When it’s all said and done, however, the production on this album steals the show. Tracks like “Work,” “Taking Over,” and “Test Me” contain steady but effective bass tracks layered with sharp synths and, in the case of “Work,” wobbling vibrations. These beats come courtesy of producers such as Deeco, Teeza, and Jme himself. Everything about the production on this project feels gritty and, well, grimy, yet polished and refined.
Nevertheless, the lyrical content of “Integrity” is a pitfall that most of the album’s potential sinks into. Jme frequently delivers lackluster lines on almost every song, many of them being difficult to listen to more than once. On “96 F*ckries” Jme raps “Nobody wants to get punched in the face cause when you get punched in the face it hurts.” On “No You Ain’t” he raps “They say you are what you eat, so go against me and you’re dead meat.” Lines like this just plain and simply bring songs down. An artist like Jme who prides himself on and largely relies on his lyrical abilities cannot allow lyrics such as these to have any place in projects that are meant to be taken seriously.

Material supplied =>
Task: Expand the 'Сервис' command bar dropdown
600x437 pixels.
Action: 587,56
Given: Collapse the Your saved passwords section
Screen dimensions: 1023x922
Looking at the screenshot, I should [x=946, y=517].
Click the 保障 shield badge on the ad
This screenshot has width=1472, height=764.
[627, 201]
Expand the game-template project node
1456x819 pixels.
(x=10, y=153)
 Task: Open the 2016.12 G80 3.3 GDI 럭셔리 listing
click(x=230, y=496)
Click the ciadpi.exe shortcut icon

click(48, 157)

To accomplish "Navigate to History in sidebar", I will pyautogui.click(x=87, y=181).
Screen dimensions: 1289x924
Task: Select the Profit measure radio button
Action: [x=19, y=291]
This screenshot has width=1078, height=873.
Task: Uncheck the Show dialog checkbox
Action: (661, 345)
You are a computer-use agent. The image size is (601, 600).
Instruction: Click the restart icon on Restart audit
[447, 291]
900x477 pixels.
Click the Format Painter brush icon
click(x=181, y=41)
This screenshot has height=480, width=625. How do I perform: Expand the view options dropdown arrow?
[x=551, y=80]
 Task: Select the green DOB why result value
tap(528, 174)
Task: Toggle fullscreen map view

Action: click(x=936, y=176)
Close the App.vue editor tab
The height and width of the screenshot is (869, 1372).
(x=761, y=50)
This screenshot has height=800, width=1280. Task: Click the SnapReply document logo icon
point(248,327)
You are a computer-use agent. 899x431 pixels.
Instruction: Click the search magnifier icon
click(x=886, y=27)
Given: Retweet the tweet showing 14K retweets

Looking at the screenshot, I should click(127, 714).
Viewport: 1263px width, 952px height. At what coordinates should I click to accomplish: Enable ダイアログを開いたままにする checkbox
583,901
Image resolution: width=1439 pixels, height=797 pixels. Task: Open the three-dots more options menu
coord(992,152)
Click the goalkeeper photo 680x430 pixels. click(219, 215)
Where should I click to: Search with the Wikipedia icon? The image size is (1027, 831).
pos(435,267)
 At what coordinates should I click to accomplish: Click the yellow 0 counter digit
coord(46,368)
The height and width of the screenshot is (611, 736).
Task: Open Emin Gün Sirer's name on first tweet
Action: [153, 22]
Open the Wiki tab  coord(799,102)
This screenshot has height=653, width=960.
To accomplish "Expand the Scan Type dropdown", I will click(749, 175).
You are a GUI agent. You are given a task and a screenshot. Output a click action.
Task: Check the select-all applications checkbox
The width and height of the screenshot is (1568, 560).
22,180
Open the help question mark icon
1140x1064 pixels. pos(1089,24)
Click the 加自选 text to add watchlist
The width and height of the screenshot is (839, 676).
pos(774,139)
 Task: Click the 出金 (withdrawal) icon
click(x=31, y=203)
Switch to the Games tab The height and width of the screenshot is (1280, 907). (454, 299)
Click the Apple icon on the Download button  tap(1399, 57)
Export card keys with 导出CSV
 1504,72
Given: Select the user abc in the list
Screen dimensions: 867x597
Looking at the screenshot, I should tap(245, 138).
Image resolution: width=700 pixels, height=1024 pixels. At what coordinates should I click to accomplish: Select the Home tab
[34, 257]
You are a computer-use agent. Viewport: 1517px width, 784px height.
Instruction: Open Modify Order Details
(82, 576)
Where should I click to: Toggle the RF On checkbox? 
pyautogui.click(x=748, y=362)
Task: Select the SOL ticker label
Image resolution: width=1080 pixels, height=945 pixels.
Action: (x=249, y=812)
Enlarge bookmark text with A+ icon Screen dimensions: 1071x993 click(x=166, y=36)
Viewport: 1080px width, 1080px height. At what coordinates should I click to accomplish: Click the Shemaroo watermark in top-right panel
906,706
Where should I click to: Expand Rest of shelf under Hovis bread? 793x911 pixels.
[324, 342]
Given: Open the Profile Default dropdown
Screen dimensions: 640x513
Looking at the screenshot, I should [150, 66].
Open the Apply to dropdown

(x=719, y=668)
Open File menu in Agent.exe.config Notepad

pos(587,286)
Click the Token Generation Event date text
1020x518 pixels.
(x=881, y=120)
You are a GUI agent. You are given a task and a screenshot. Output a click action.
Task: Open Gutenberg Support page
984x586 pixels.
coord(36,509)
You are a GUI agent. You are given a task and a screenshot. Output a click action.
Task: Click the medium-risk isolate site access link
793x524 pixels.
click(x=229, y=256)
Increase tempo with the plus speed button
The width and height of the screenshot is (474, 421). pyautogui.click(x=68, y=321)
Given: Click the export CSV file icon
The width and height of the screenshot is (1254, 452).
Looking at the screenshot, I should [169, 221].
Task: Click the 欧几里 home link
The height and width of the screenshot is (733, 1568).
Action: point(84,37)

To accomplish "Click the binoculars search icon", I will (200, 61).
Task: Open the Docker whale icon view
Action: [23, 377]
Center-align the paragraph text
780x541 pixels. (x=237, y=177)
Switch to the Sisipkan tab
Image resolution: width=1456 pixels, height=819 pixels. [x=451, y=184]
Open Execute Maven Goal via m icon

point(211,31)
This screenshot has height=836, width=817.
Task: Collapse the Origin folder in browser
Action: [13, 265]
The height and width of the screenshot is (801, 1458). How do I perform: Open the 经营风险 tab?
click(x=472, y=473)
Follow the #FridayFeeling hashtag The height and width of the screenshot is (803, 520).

Instructions to follow => Write the next part of the review of Jme's album "Integrity," beginning right after its final sentence.

Task output =>
In addition to this, some tracks are just plain unbearable. Hearing Jme’s uninspired recitation of “They got me on the road again” over and over on “Again” is close to painful. The result of all of this is an album that shows promise in the areas of technical skill and production, but that is brought down by weak and stale lyrics. Nevertheless grime remains a genre on the come up in the States and one worth continuing to follow.